_Supplied data_
=== Section Start ===

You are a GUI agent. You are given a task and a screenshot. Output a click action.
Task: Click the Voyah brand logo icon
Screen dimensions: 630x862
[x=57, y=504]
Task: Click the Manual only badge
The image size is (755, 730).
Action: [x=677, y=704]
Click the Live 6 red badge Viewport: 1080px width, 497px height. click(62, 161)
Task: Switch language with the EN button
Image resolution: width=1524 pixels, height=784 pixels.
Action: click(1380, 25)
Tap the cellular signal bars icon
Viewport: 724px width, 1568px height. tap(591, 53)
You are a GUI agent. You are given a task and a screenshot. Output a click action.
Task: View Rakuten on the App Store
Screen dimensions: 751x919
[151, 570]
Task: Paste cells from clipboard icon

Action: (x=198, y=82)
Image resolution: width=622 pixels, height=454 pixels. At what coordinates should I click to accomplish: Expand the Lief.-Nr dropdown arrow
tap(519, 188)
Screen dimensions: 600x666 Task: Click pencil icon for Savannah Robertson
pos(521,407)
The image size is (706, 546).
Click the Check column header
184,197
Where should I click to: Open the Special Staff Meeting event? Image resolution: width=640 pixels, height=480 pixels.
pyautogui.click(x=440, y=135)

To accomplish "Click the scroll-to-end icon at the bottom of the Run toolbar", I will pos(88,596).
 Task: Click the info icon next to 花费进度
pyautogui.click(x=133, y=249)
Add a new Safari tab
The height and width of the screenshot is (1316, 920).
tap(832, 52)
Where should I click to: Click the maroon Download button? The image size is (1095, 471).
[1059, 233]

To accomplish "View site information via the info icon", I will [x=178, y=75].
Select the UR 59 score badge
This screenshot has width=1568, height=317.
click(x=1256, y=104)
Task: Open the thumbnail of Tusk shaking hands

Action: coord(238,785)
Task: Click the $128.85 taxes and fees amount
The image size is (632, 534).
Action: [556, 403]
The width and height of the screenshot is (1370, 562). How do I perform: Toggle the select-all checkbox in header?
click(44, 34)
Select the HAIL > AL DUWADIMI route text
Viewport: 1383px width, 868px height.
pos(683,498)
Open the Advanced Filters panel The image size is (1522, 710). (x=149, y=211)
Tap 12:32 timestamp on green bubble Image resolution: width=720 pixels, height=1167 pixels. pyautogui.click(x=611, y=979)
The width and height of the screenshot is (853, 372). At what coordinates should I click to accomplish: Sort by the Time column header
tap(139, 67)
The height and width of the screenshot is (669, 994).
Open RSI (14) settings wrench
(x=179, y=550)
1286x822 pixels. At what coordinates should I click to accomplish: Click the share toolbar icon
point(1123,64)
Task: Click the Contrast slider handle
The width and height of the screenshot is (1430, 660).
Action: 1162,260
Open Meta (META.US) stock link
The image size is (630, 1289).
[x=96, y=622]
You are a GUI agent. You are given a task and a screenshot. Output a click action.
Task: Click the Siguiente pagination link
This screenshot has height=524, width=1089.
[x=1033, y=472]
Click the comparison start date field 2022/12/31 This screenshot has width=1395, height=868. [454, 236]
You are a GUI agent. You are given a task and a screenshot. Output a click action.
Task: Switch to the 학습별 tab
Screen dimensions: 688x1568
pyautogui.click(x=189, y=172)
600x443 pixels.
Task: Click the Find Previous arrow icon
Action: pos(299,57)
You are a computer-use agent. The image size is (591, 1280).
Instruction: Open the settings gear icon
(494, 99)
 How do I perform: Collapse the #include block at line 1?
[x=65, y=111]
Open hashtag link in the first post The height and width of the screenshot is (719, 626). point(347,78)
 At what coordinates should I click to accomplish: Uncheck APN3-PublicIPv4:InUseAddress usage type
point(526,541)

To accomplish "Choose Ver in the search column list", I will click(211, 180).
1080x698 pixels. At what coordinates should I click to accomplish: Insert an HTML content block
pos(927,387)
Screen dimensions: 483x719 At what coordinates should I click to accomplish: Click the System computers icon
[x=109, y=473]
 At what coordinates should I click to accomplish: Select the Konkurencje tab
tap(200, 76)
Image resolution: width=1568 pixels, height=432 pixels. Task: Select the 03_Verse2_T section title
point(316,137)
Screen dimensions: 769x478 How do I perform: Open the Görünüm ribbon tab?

=== Section End ===

_Directions_
Only a number should come back: the count of lines above that include "Switch".

_Solution to this task_
2